Saved data entries
-*-*-

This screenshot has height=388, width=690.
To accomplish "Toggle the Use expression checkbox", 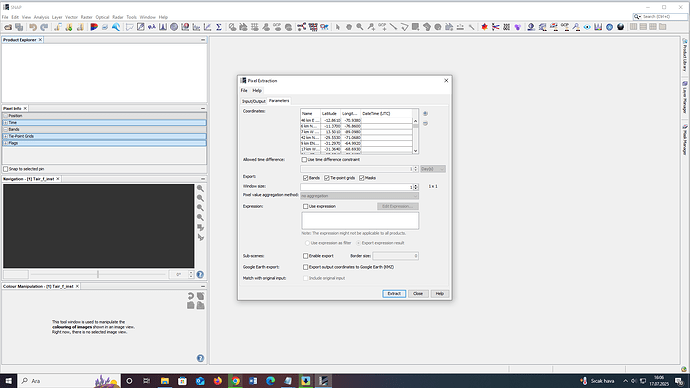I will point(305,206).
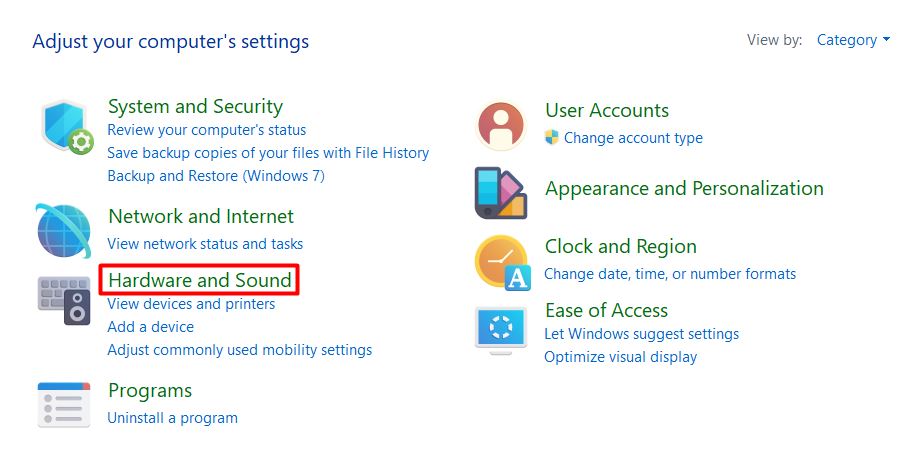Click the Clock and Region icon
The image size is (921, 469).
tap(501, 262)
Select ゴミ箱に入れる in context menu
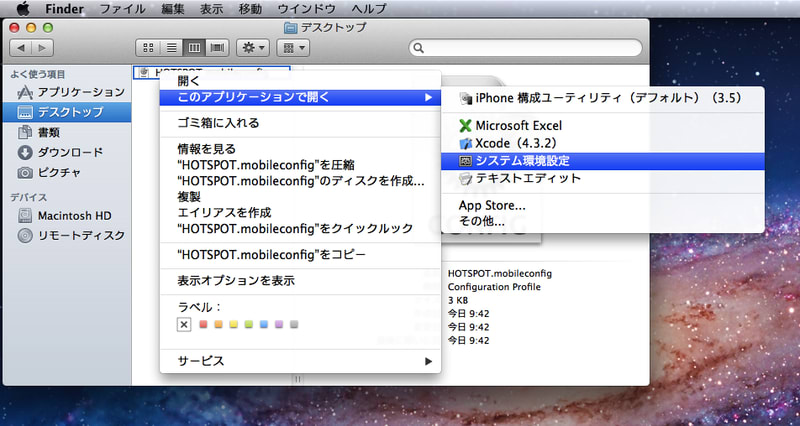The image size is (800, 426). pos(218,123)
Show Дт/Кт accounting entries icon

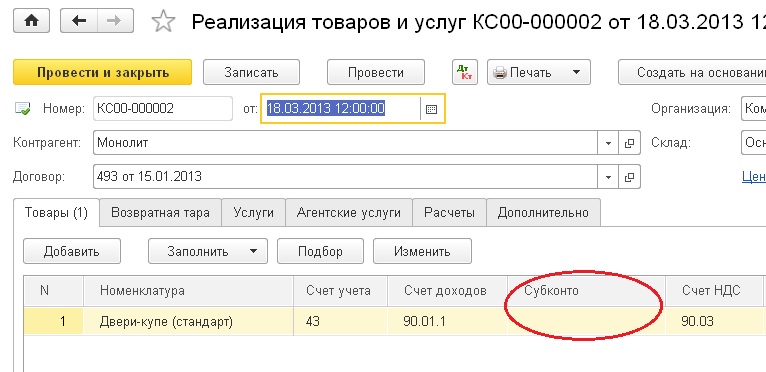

-*-*-

• _PROBLEM STATEMENT_
Please output the lines of the records above from the one with "Select ゴミ箱に入れる in context menu" through the last, exactly as they appear and with both ends included; skip any pictures and add nothing.

• _YOUR SOLUTION_
Select ゴミ箱に入れる in context menu
The image size is (800, 426). pos(218,123)
Show Дт/Кт accounting entries icon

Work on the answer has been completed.